▶ **What this task involves**: Name every comics creator mentioned in the essay on Yuichi Yokoyama's manga below.

▶ **Text**:

FIGHT! FIGHT! FIGHT!

The manga of Yuichi Yokoyama


Superhero comics have been killed several times now, but genres are more resilient than the murdered superheroes who are, in the obligations of resurrection, continually and contractually sloughing grave dirt from their capes. And because they can be killed over and over again, they can be killed in a variety of ways.

Though they haven’t had any mausoleums as good as The Wild Bunch or Altman’s spin on The Long Goodbye, superhero comics have attracted their share of killers. Alan Moore, in Marvelman, killed superhero comics as extension of theology; his Watchmen killed the genre as morality play and soap opera (there are probably a half dozen other obituaries tucked in there besides). Frank Miller, without really meaning to, killed superhero comics once as fascist daydream and once as libertarian wet dream — using a sclerotic Batman both times. Dan Clowes, in “The Death Ray,” killed it as imaginative compensation for loner adolescence, a Columbine sublimated to colored tights and magical weapons.

All of these killings — attempts to push the genre to apotheosis, to nudge it into an apocalyptic self-awareness, to have the last word — are really killing the superhero genre at the margins of what it does. Morality and mythology are trappings that serve to dignify something far more basic: the delight one can take from the spectacle of athletic figures harming one another. Superhero comics — even more than wrestling — are a comprehensive catalog of bodily mastery and bodily injury. The Japanese manga artist Yuichi Yokoyama, in his book Combats (or Fights), gets at superhero comics right at the root of their pleasures. He kills the superhero genre as kinetics.

▶ **Raw data**:
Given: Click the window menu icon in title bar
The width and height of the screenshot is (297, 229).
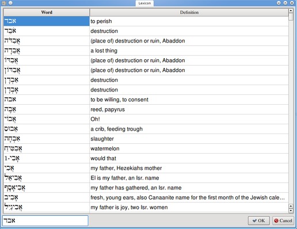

▶ **Written response**: Alan Moore, Frank Miller, Dan Clowes, and Yuichi Yokoyama.